On Sun, Apr 30, 2000 at 10:09:45PM -0700, Hans Reiser wrote:

> I think that improving support from folks who change VFS code for folks who
> are affected is needed.

It's not just VFS that has this issue. It is a general philosophy
that kernelspace APIs can change in unstable versions; drivers in the tree get
fixed-up by the person making the change, but externally maintained
drivers can only be updated by their maintainers. In an ideal world there would
be "formal" documentation of the changes, but it doesn't happen. Mailing list
archives are pretty useful though, and linux-fsdevel has low enough traffic
that searching the archives for changes isn't too difficult.

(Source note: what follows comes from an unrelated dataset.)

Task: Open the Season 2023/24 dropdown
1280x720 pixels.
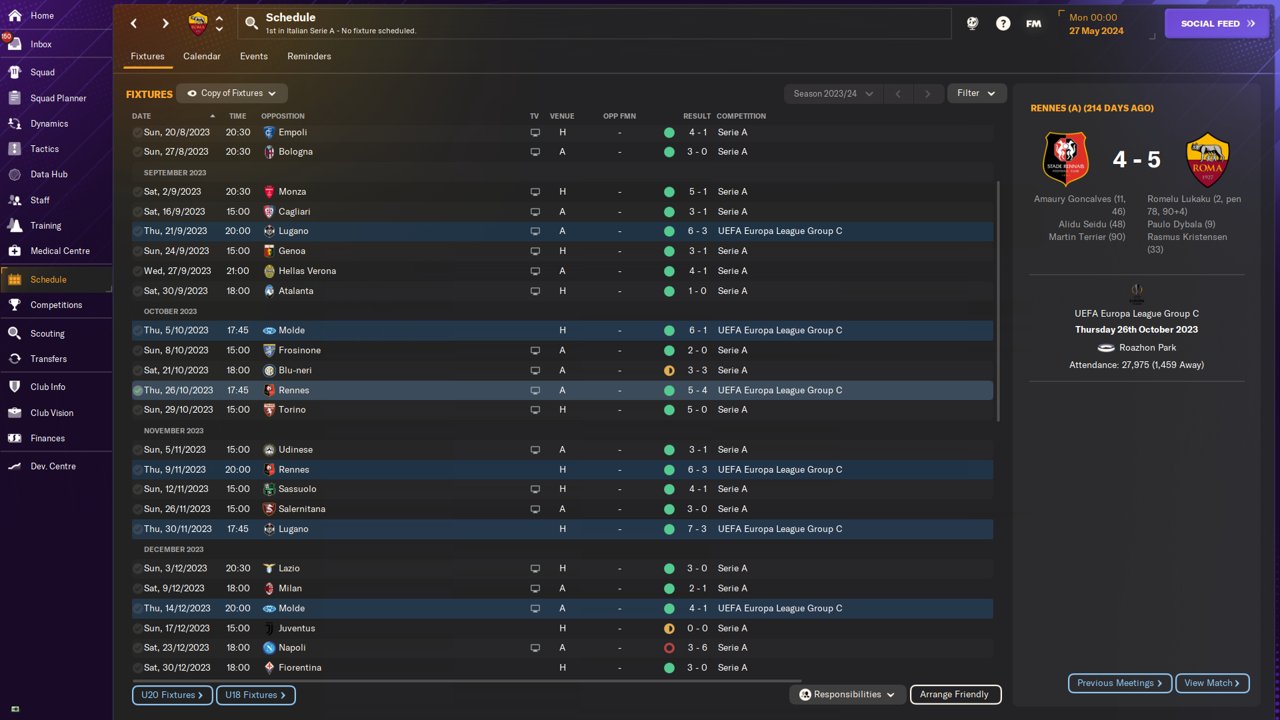Action: click(x=832, y=93)
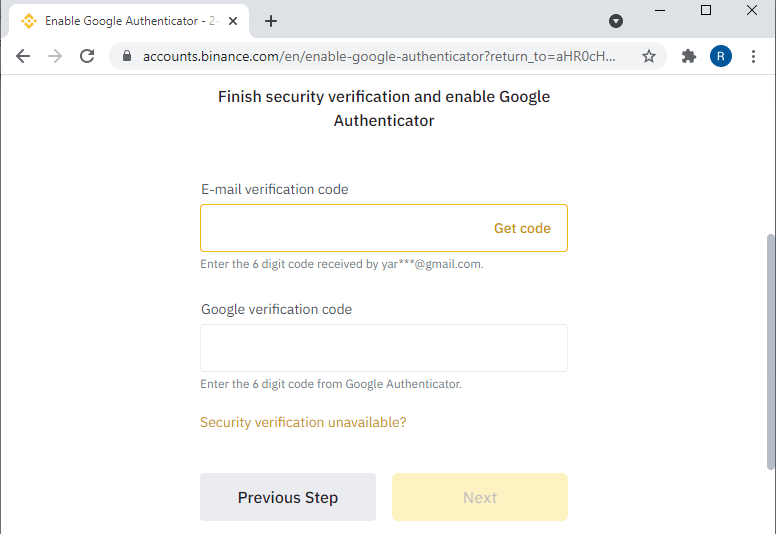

> I don't much care for the screaming at people who don't track your changes by
                                                                ^^^^
??

> reading ext2 code updates
> development model that is currently in place.  (E.g. the amiga FS emails seen
> on this list)

I agree that "screaming" as such probably isn't useful, but OTOH you can't
develop any code module and expect to be able to "close it off" - the world
changes :) Also, it works both ways -- if filesystem authors don't read the
mailing list, they can't influence the changes in a way which suits them.

> Perhaps a set of comments in the VFS code saying here is what you do to
> interface with me would be better.

Alan Cox and others have come up with a "kernel-doc" system for
commenting API functions, and some of the VFS source files are already using
this (fs/inode.c and fs/dcache.c, for example). This isn't the ultimate 
solution - we need structure documentation and "overview" documentation too,
but with a standard format and location for such documentation, people might
be more inclined to write it :-)

[..]
> VFS code needs to be maintained by persons with supportive personalities.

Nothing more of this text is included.